Por Laura Pérez (*)
Tendría unos 7 años cuando lo observamos durmiendo en los bancos de la Plaza San Martín. Su desprotección nos conmovió profundamente. Era un niño muy pequeño que aparentaba tener menos edad, de acuerdo a las condiciones infrahumanas en las que vivía.
Sus progenitores nunca lo cuidaron; por lo tanto, no fue bien alimentado pese a que en Acción Social del Hospital “Fermín Salaberry” se le daba la leche en polvo y la ayuda alimentaria. Por eso él siempre regresaba allí, desnutrido, lleno de piojos y con erupciones cutáneas. La trabajadora social de aquel tiempo S.O., recuerda que nunca vio a su madre levantarlo en brazos o limpiándole los mocos; más bien lo arrastraba de un brazo como si fuera una bolsa.

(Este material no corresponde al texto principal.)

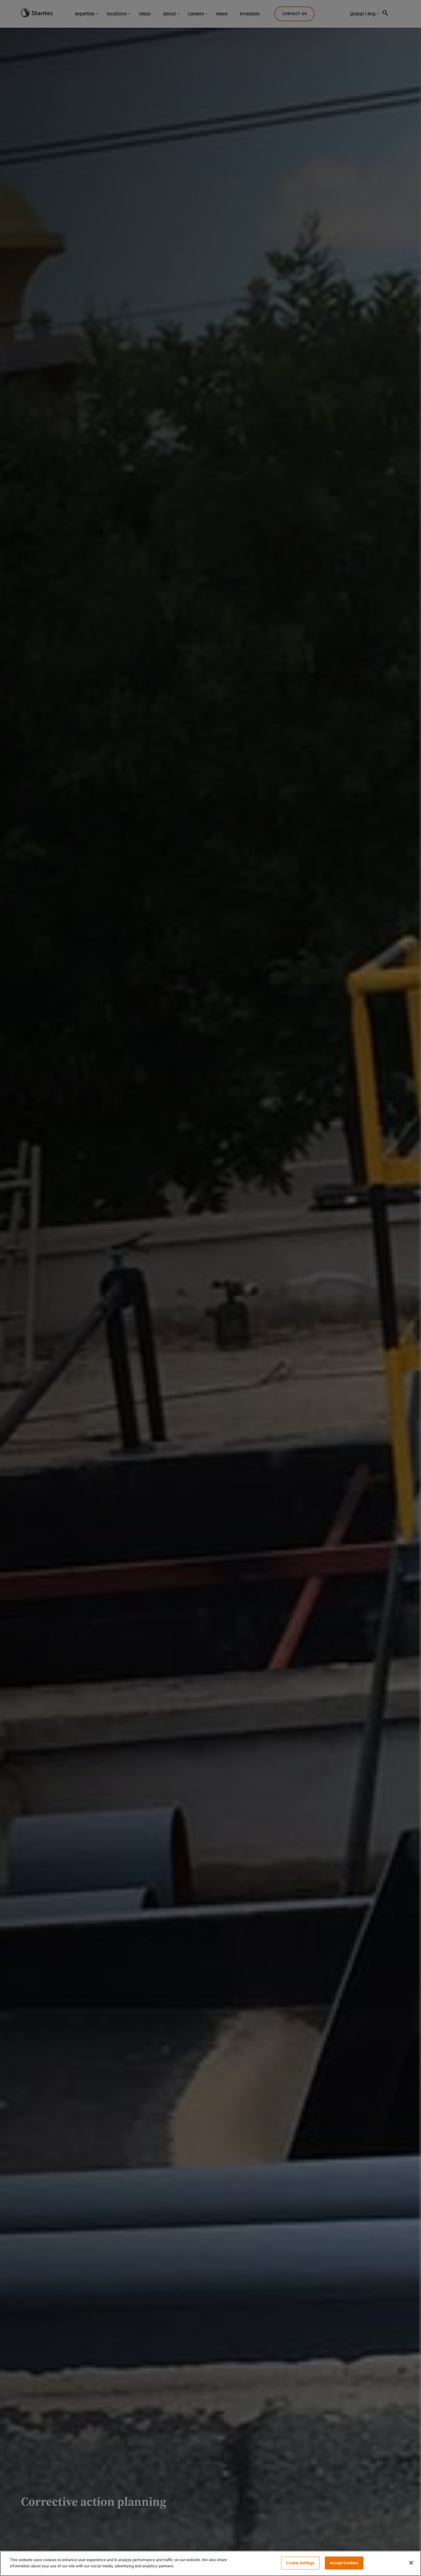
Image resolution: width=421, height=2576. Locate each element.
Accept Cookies (344, 2563)
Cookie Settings (300, 2563)
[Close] (411, 2563)
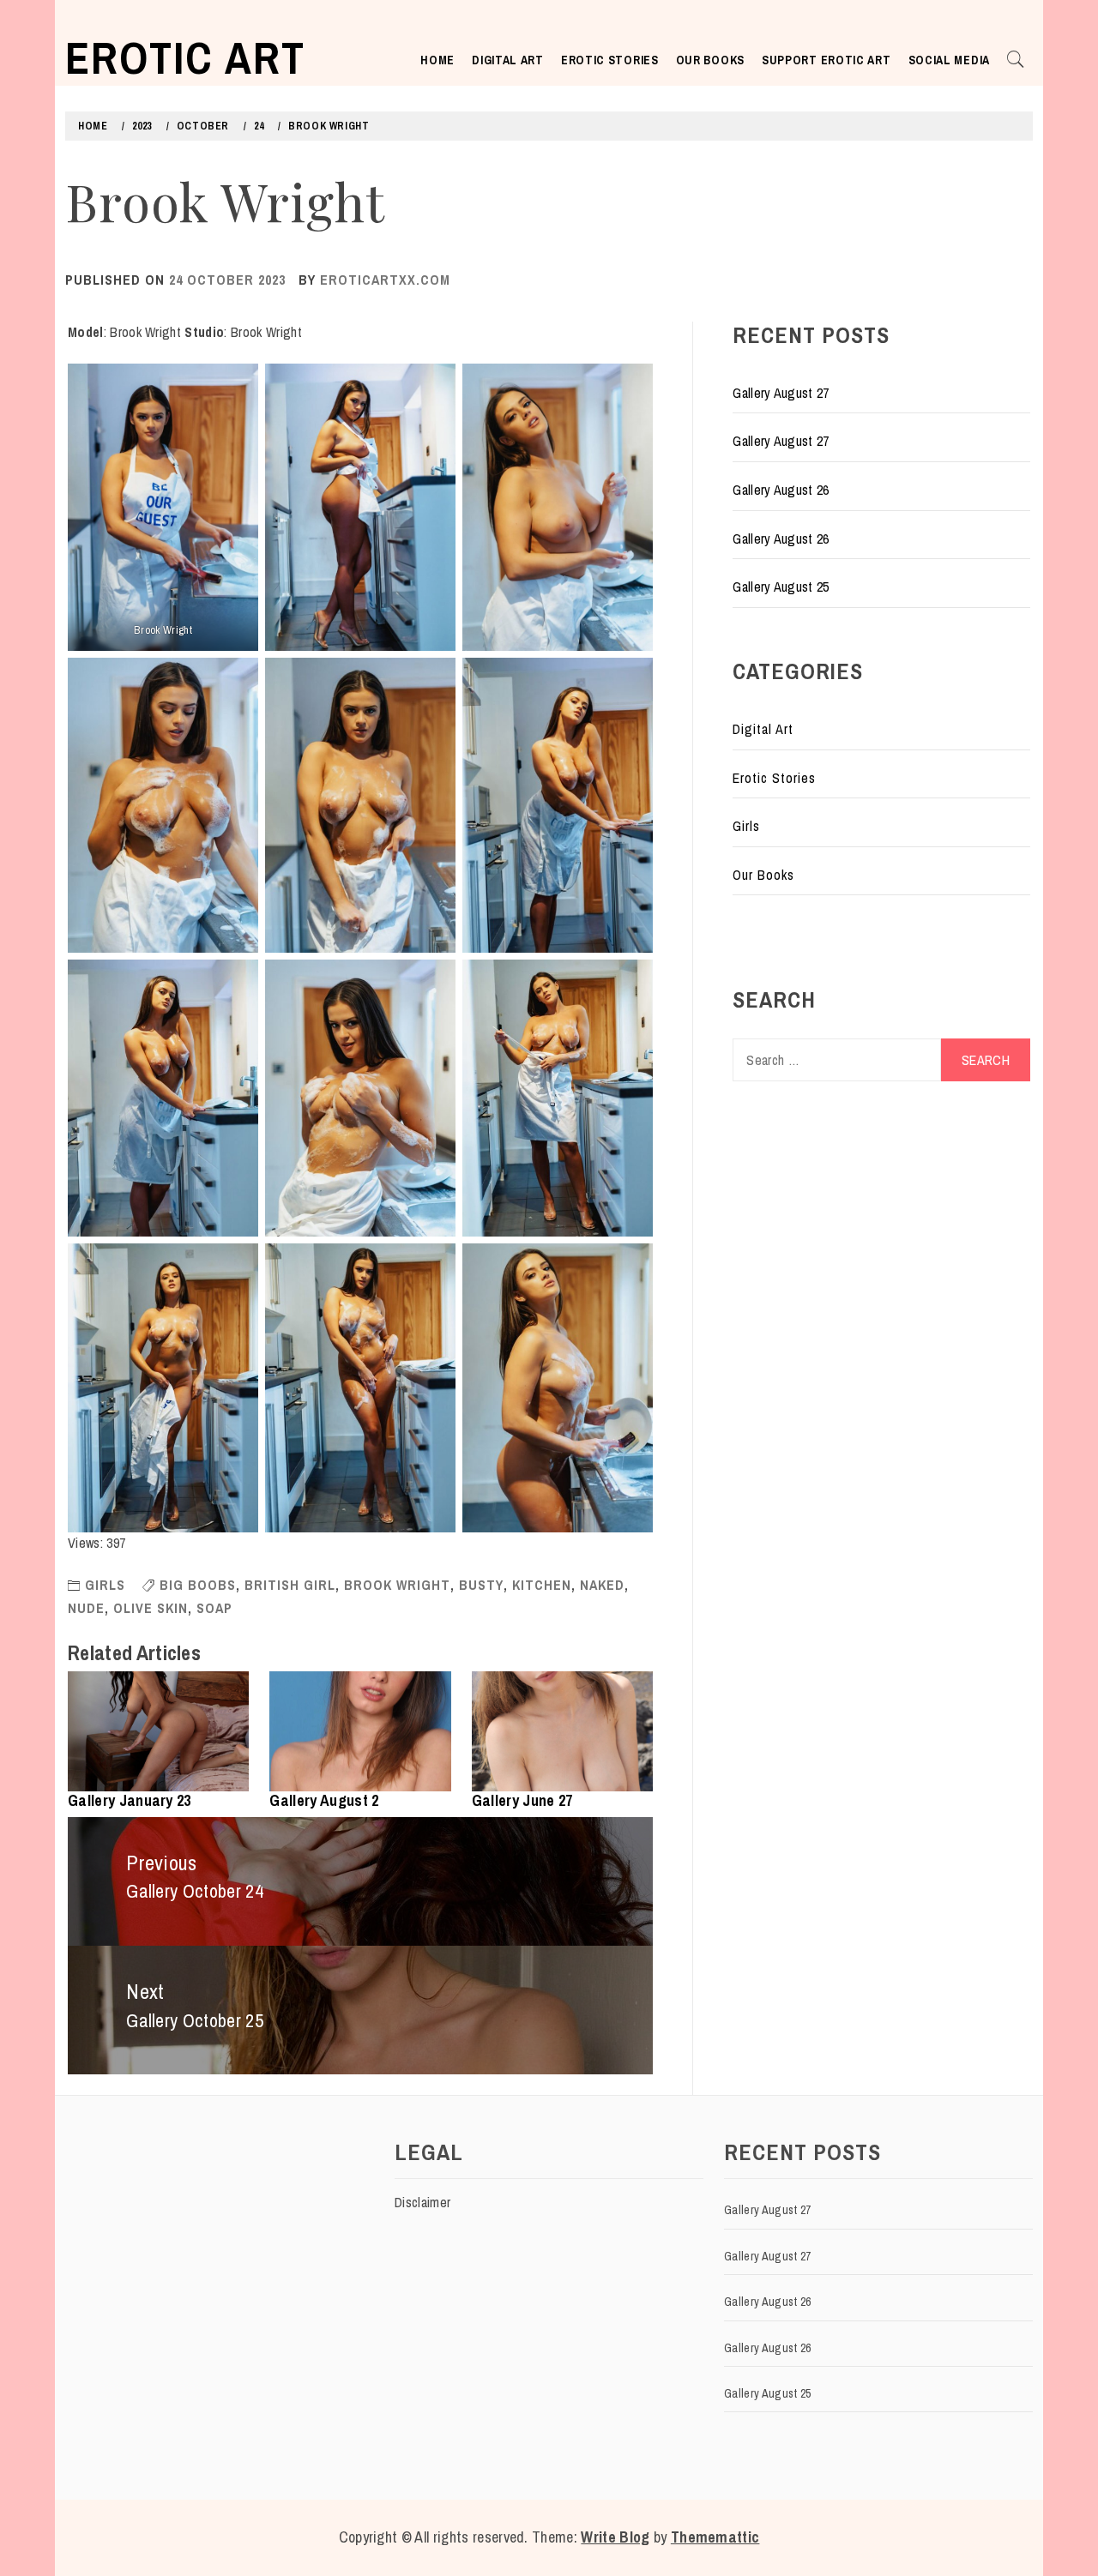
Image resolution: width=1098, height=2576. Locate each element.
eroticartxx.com (385, 279)
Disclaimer (422, 2202)
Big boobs (198, 1584)
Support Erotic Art (826, 60)
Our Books (710, 60)
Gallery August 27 (781, 392)
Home (437, 60)
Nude (86, 1607)
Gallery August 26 (781, 489)
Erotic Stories (610, 60)
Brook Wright (397, 1584)
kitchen (541, 1584)
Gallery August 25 (781, 586)
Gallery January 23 (129, 1800)
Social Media (949, 60)
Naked (602, 1584)
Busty (481, 1584)
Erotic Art (185, 57)
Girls (105, 1584)
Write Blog (615, 2537)
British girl (289, 1584)
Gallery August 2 (323, 1800)
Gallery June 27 (522, 1800)
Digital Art (508, 60)
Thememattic (715, 2537)
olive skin (150, 1607)
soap (214, 1607)
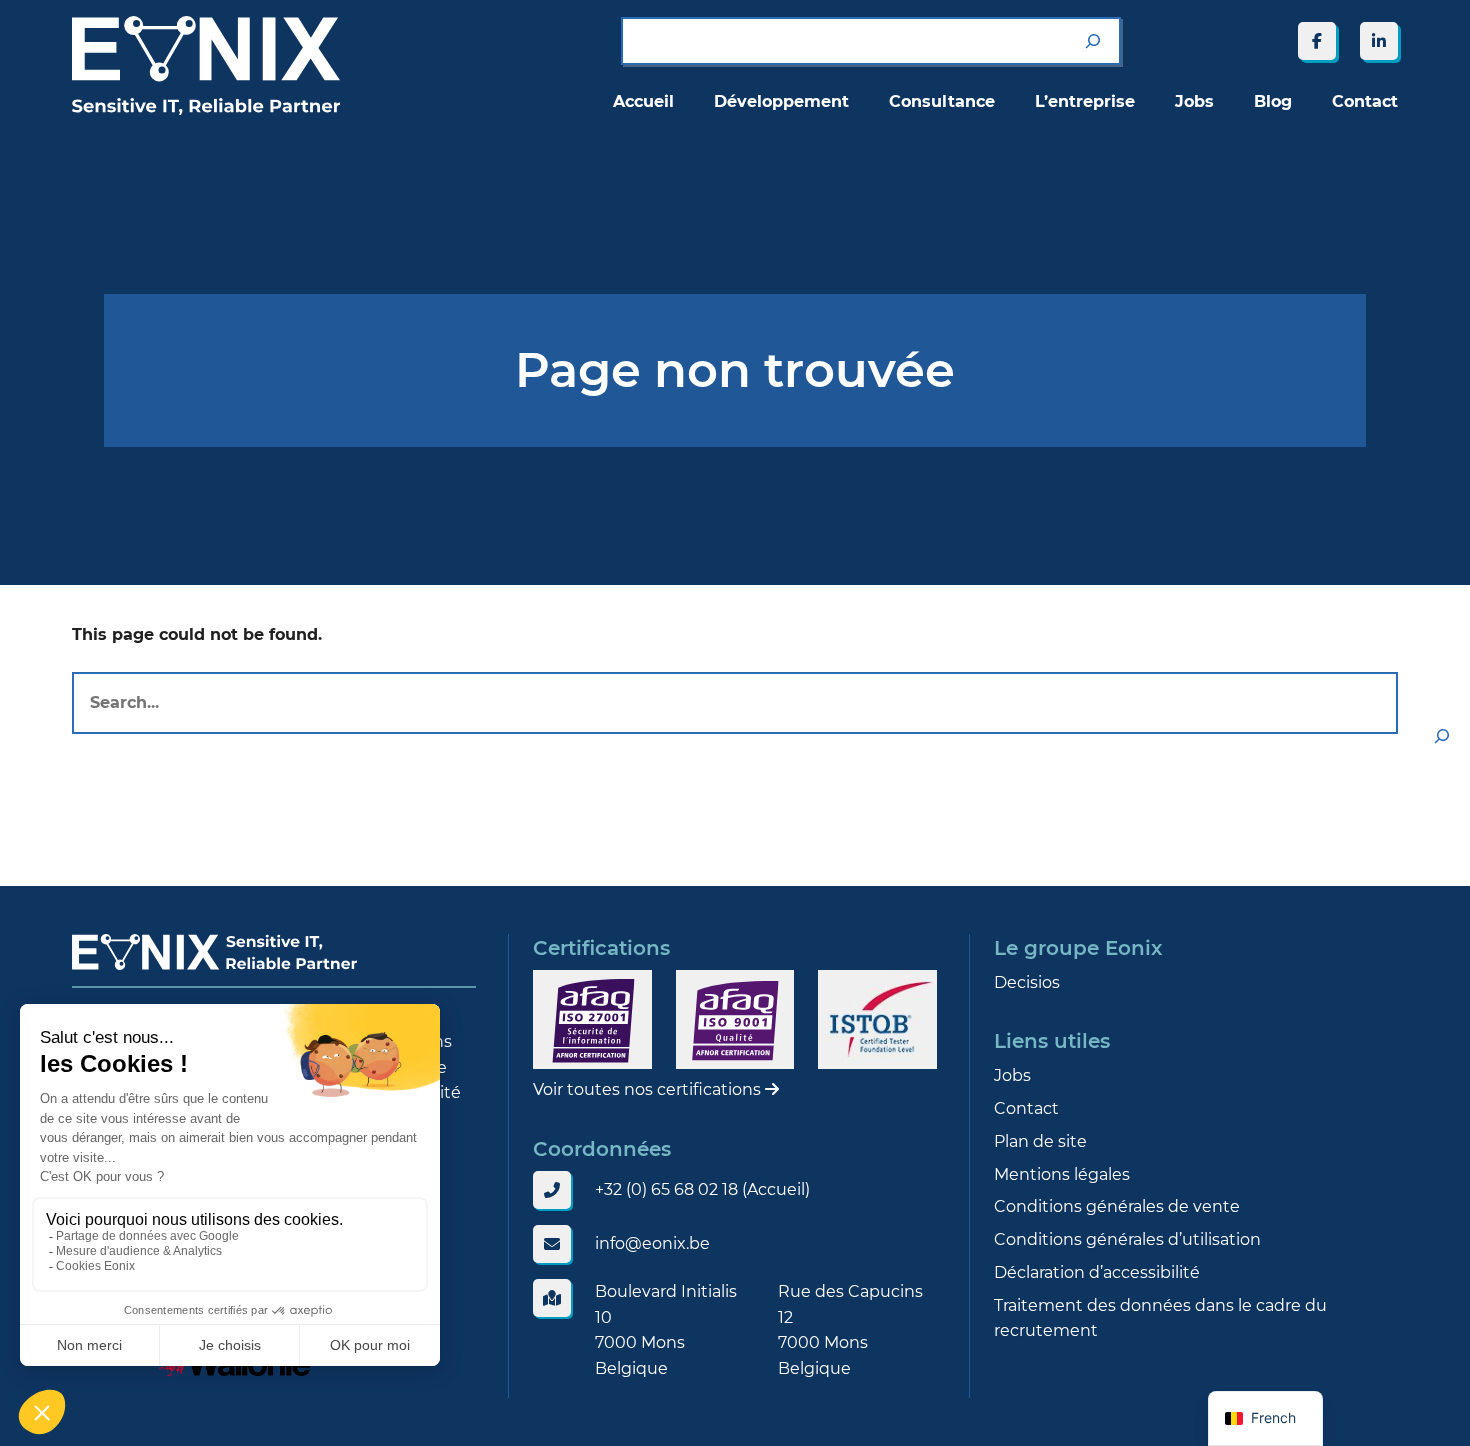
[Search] (1442, 736)
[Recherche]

Por eso, cuando pudo hacerlo y escapando de tanta hostilidad, empezó a frecuentar la Plaza a la que sentiría como su hogar. Pese a que algunas veces asistió a DINAD, nunca pudo aprender a leer ni a escribir. Aunque no pudimos conocer su diagnóstico, teniendo en cuenta la falta de nutrientes desde sus primeros meses de vida, su cerebro no se desarrolló normalmente y tal vez por eso presentaría ese retraso madurativo.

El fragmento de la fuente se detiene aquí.